- **Directions**:
**A.** In the thread comparing rocksdb WAL with filejournal, which flag does DBImpl::WriteImpl use to prevent multiple sync writes?
**B.** Continue the thread on rocksdb WAL latency from the point where it stops.

- **Reading passage**:

--- START ---

This is my perf program https://github.com/yuyuyu101/ceph/tree/wip-wal

It mainly simulate WAL workload and compare rocksdb wal to filejournal
Summary:


iodepth 1 4096 payload:
filejournal: 160 us
rocksdb: 3300 us

iodepth 1 2048 payload:
filejournal: 180us
rocksdb: 3000 us

iodepth 1 5124 payload:
filejournal: 240us
rocksdb: 3200us

iodepth 16 4096 payload:
filejournal: 550us
rocksdb: 27000us

iodepth 16 5124 payload:
fiejournal: 580us
rocksdb: 27100us

I'm not sure, do we observe outstanding op latency in bluestore
compare to filestore?

From my logs, it shows BlueFS::_fsync occur 1/2 latency which contains
two aio_write and two aio_wait(data and metadata).

And I also found DBImpl::WriteImpl prevents multi sync writes via
"log.getting_synced" flag, so multi rocksdb writers may not make
sense.

I don't find another 1/2 latency now. Is my test program missing
something or have a wrong mock for WAL behavior?

On Thu, Aug 18, 2016 at 12:42 AM, Sage Weil <sweil@redhat.com> wrote:
> On Thu, 18 Aug 2016, Haomai Wang wrote:
>> On Thu, Aug 18, 2016 at 12:10 AM, Sage Weil <sweil@redhat.com> wrote:
>> > On Thu, 18 Aug 2016, Haomai Wang wrote:
>> >> On Wed, Aug 17, 2016 at 11:43 PM, Sage Weil <sweil@redhat.com> wrote:
>> >> > On Wed, 17 Aug 2016, Haomai Wang wrote:
>> >> >> On Wed, Aug 17, 2016 at 11:25 PM, Sage Weil <sweil@redhat.com> wrote:
>> >> >> > On Wed, 17 Aug 2016, Haomai Wang wrote:
>> >> >> >> another latency perf problem:
>> >> >> >>
>> >> >> >> rocksdb log is on bluefs and mainly uses append and fsync interface to
>> >> >> >> complete WAL.

--- END ---

- **Data shown**:
--- START ---

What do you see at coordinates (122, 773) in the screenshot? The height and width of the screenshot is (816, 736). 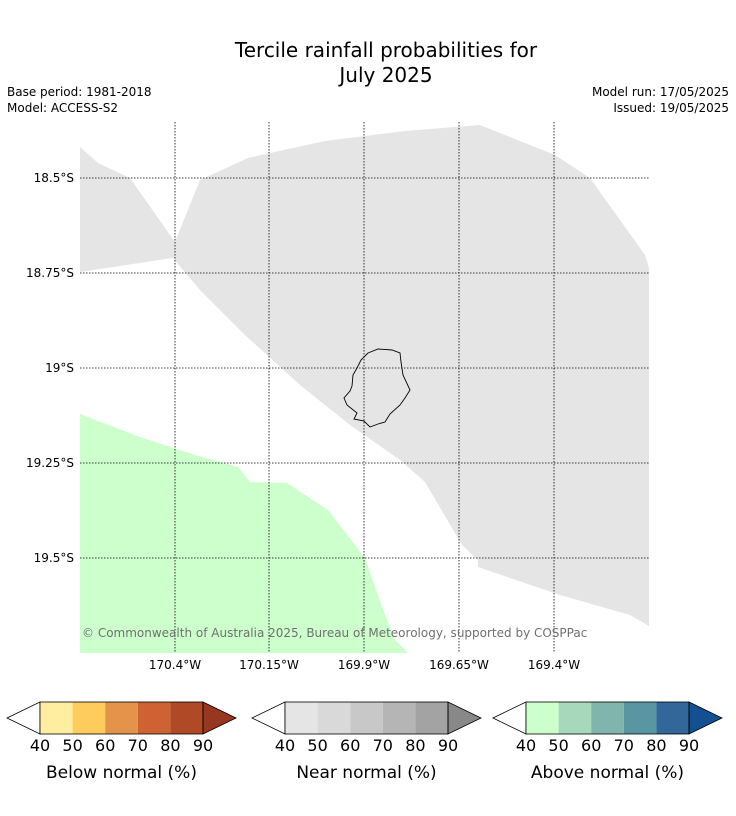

--- END ---

- **Answers**:
**A.** The "log.getting_synced" flag.

**B.**
>> >> >> >>
>> >> >> >> I found the latency between kv transaction submitting isn't negligible
>> >> >> >> and limit the transaction throughput.
>> >> >> >>
>> >> >> >> So what if we implement a async transaction submit in rocksdb side
>> >> >> >> using callback way? It will decrease kv in queue latency. It would
>> >> >> >> help rocksdb WAL performance close to FileJournal. And async interface
>> >> >> >> will help control each kv transaction size and make transaction
>> >> >> >> complete smoothly instead of tps spike with us precious.
>> >> >> >
>> >> >> > Can we get the same benefit by calling BlueFS::_flush on the log whenever
>> >> >> > we have X bytes accumulated (I think there is an option in rocksdb that
>> >> >> > drives this already, actually)?  Changing the interfaces around will
>> >> >> > change the threading model (= work) but doesn't actually change who needs
>> >> >> > to wait and when.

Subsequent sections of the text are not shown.